_Prompt:_
The response must be made up of the lines in the entries below that contain "agent".

•••••

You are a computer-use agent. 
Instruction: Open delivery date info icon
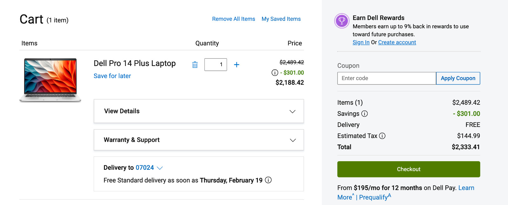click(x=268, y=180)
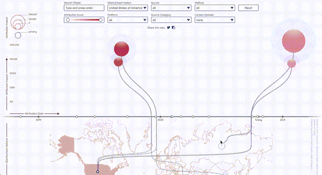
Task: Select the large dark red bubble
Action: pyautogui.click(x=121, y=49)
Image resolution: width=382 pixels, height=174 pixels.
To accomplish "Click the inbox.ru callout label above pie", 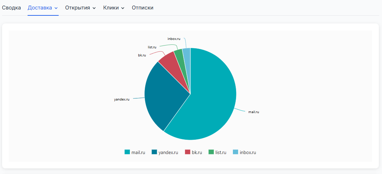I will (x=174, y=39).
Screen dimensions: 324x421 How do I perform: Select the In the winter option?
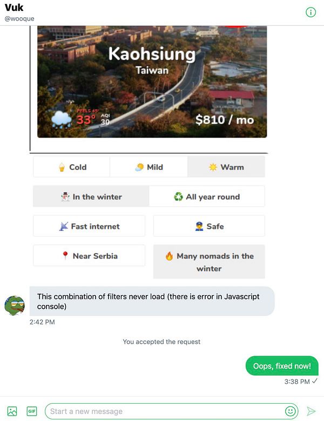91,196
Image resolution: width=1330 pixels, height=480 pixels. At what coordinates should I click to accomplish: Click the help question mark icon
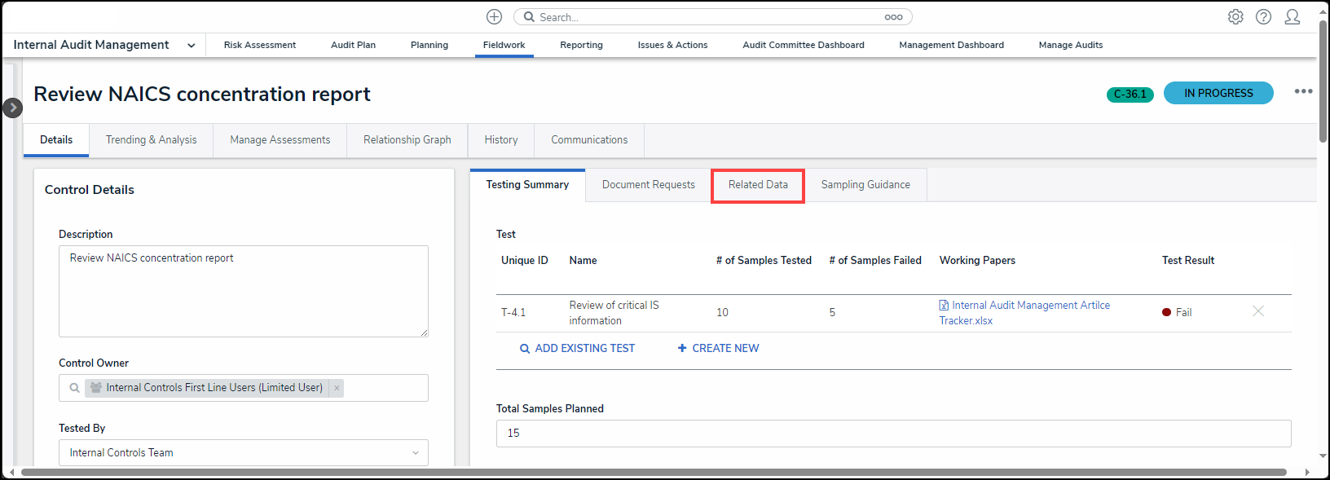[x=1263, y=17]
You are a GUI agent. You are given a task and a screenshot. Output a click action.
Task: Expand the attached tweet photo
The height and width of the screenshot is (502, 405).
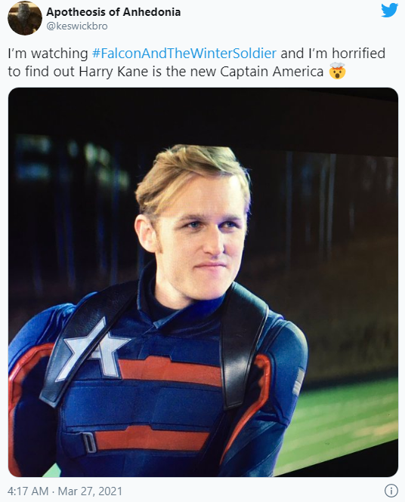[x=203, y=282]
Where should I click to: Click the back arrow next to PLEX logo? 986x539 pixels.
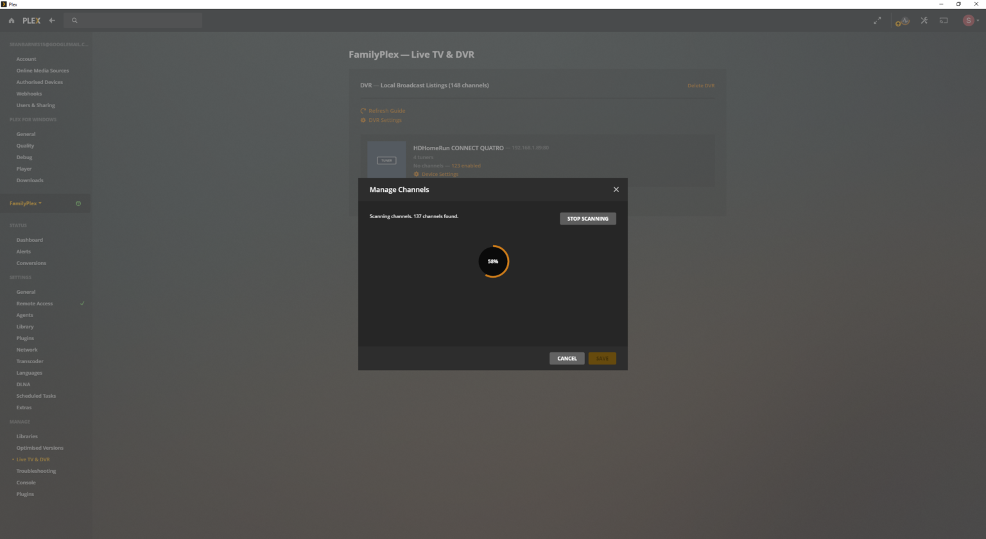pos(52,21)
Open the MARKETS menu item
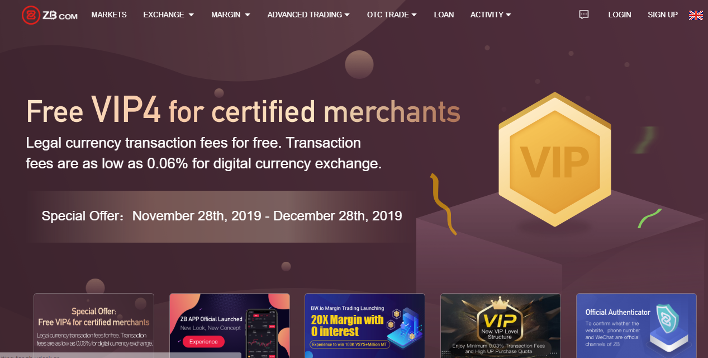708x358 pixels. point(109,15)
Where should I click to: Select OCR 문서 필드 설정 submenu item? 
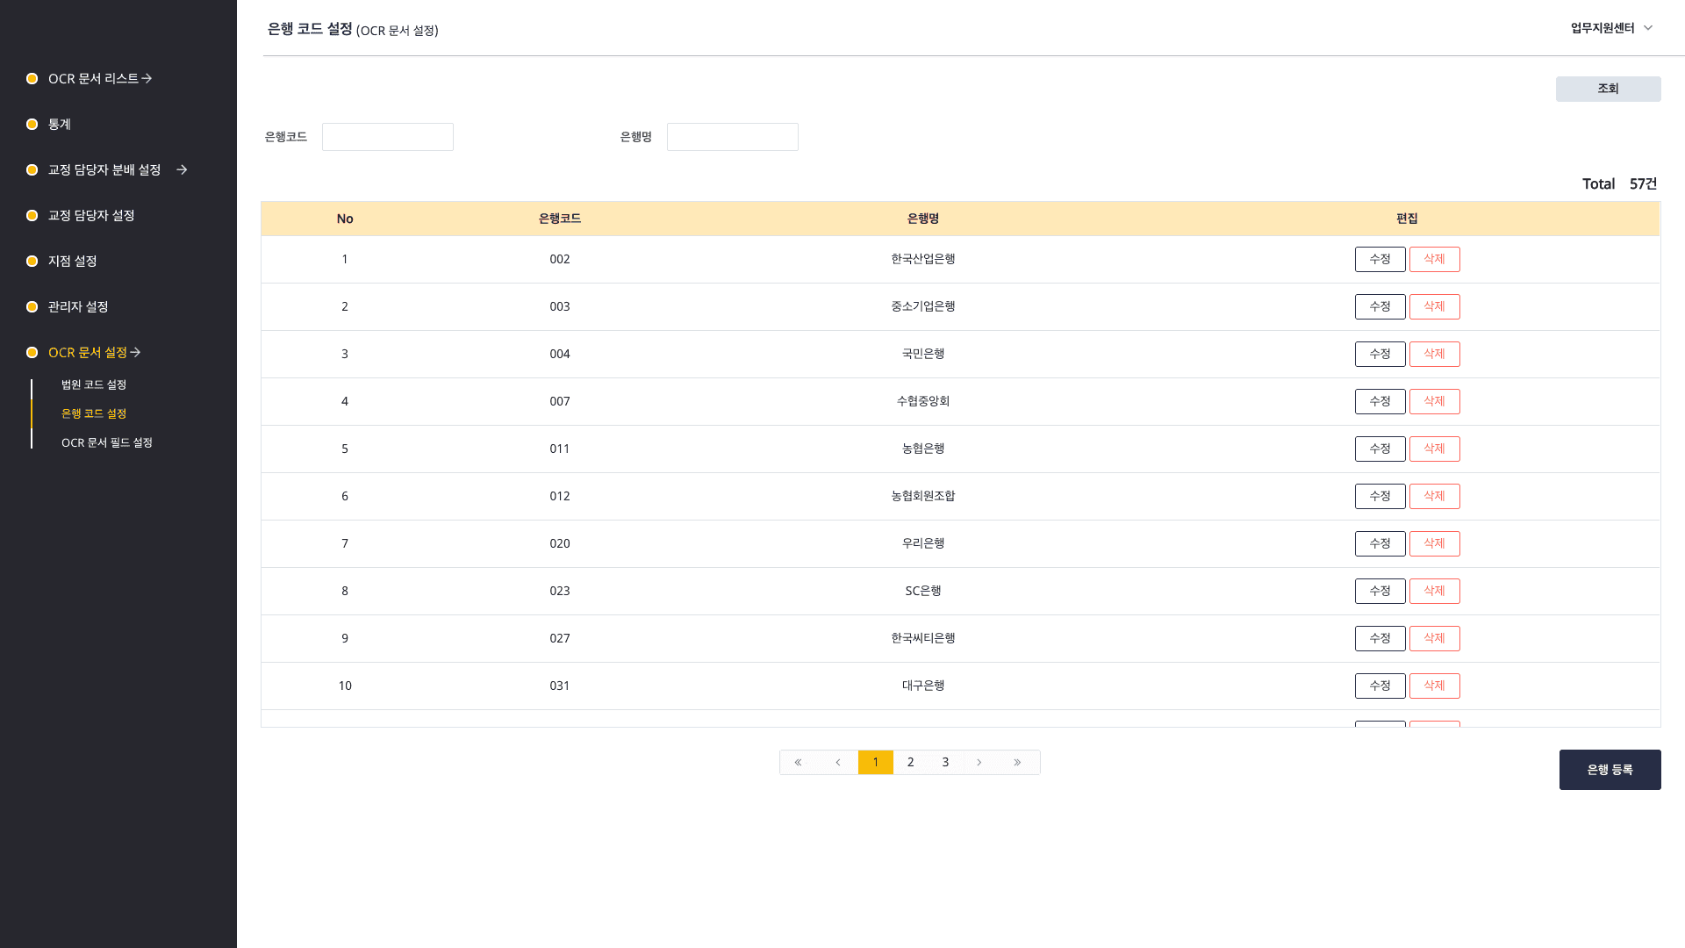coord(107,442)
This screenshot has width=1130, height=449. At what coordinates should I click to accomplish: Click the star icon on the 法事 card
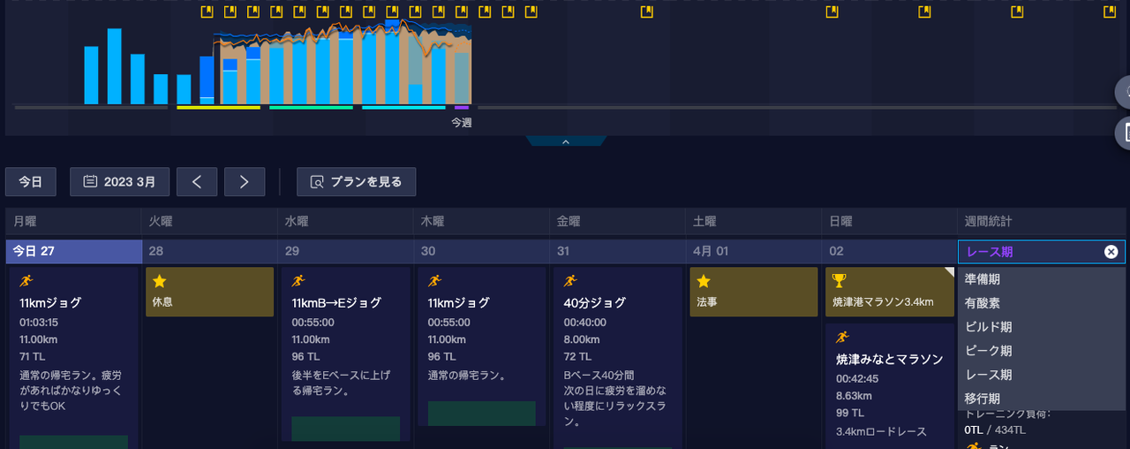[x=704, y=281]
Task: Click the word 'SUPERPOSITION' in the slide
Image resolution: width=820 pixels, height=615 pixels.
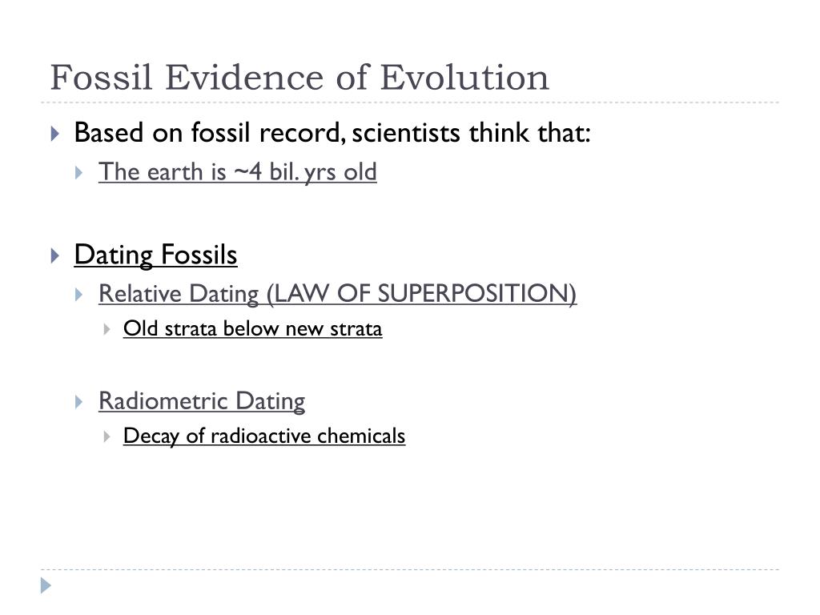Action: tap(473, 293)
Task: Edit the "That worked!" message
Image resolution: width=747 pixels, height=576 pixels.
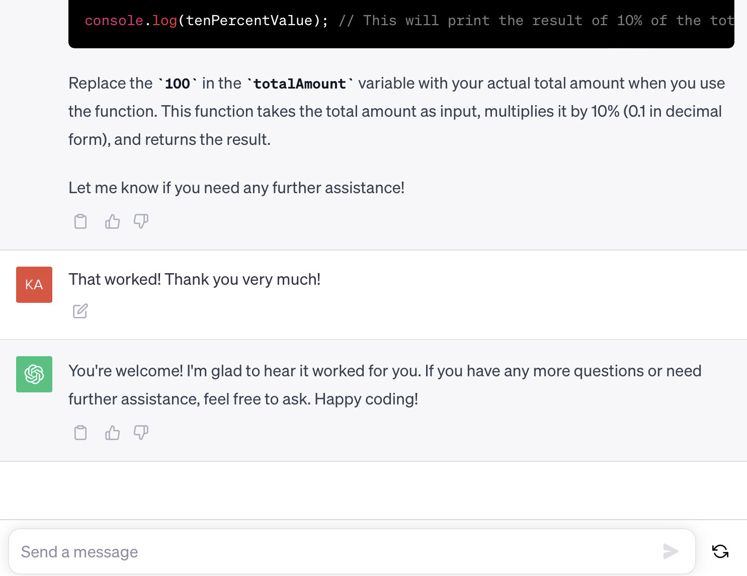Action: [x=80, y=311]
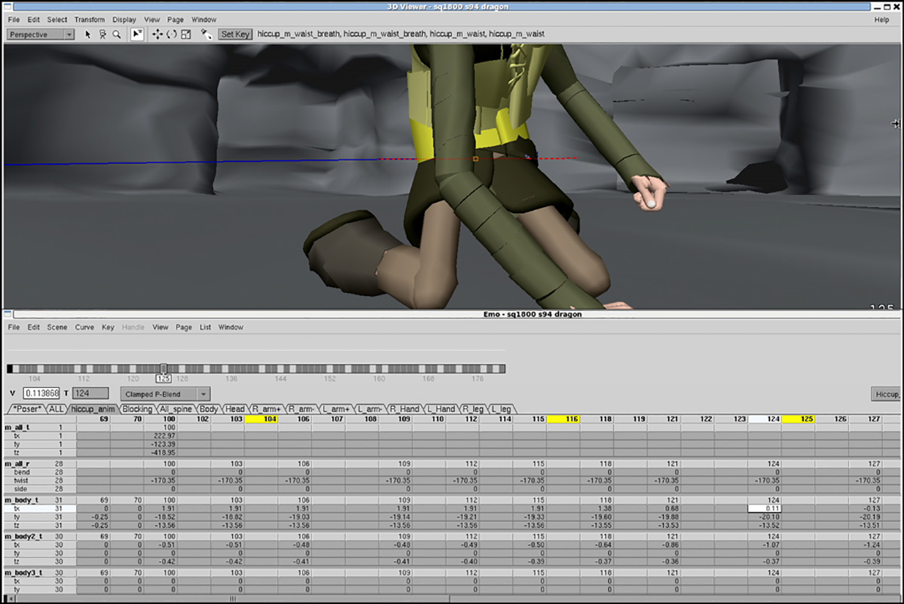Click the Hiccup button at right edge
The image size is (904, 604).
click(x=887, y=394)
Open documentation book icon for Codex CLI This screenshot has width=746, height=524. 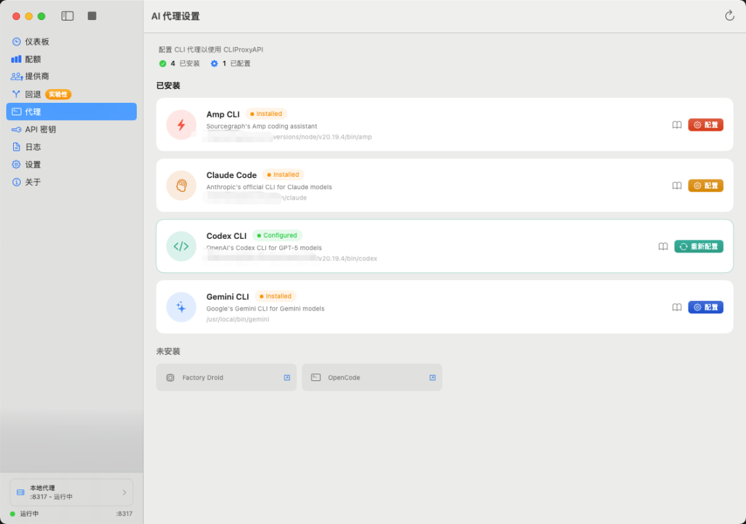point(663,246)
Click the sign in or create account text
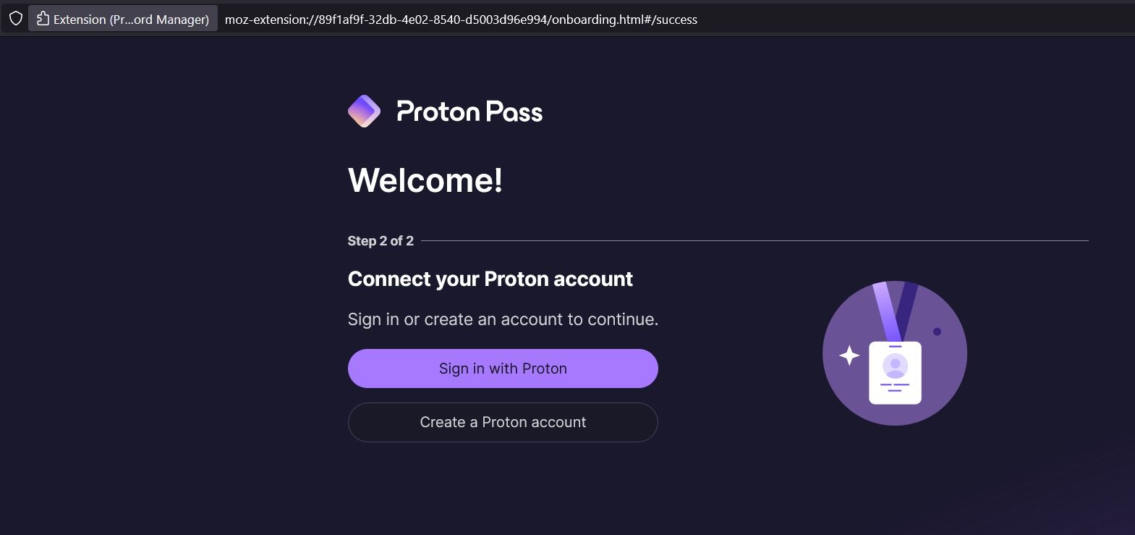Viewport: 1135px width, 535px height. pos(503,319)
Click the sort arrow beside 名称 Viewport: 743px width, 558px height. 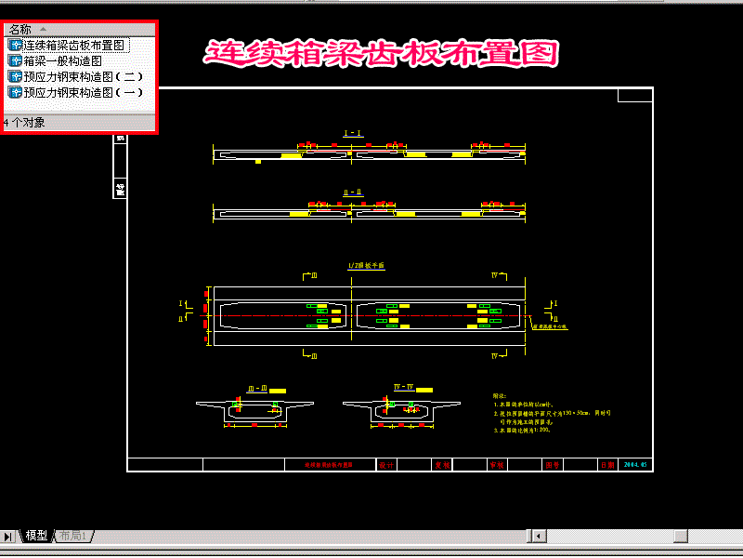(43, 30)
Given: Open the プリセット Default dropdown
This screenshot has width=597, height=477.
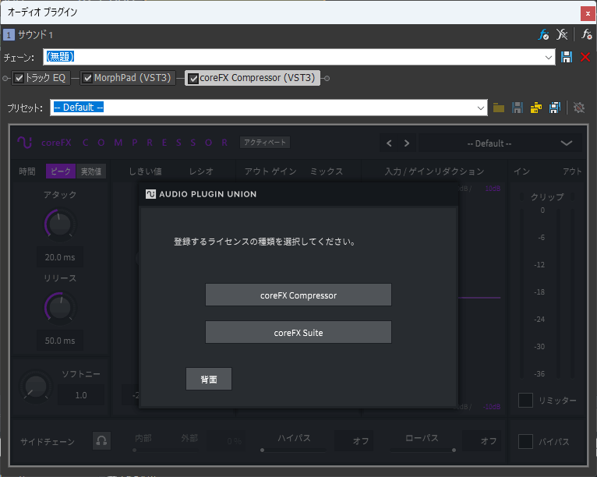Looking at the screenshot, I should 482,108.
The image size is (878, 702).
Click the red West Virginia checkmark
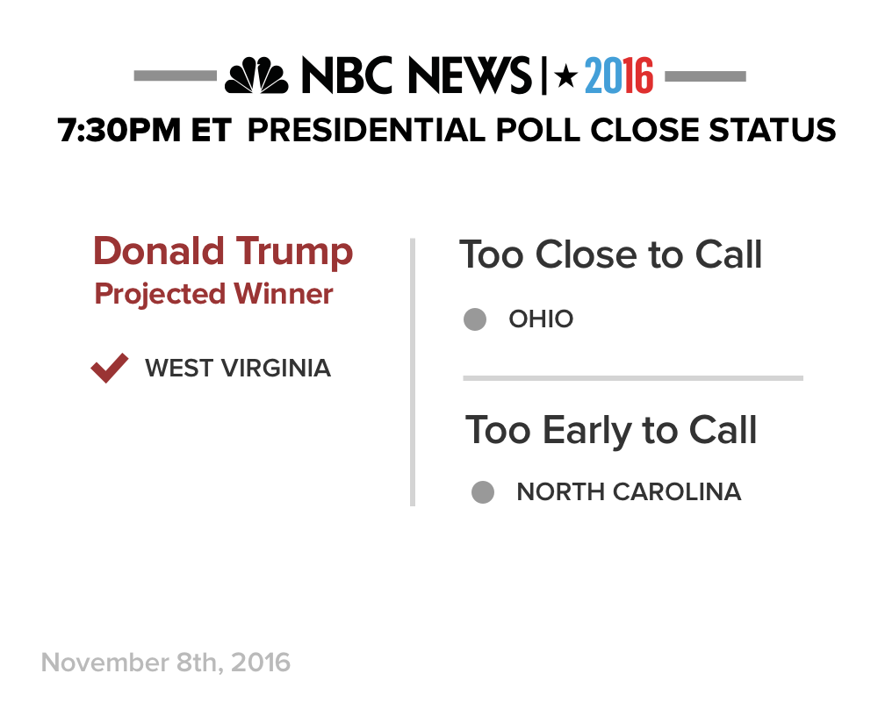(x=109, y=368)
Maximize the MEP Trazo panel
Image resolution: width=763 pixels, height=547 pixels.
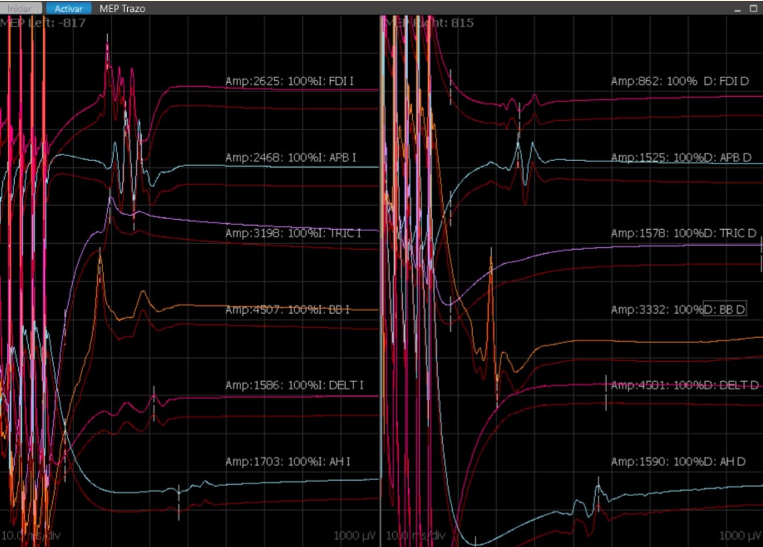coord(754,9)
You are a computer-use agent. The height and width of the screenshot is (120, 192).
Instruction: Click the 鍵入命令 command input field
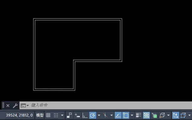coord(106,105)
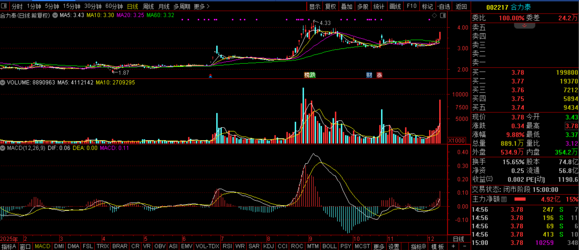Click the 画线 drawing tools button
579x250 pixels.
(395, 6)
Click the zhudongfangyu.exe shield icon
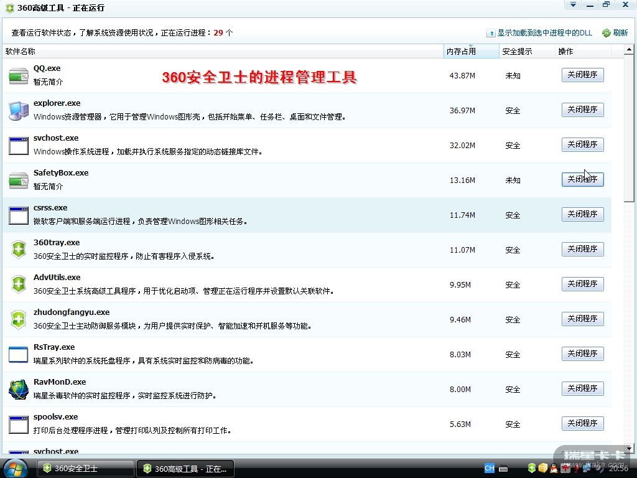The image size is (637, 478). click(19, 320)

•••••

_Written solution:_
You are a computer-use agent. 
You are a GUI agent. You are given a task and a screenshot. Output a click action.
You are a computer-use agent. The height and width of the screenshot is (120, 192).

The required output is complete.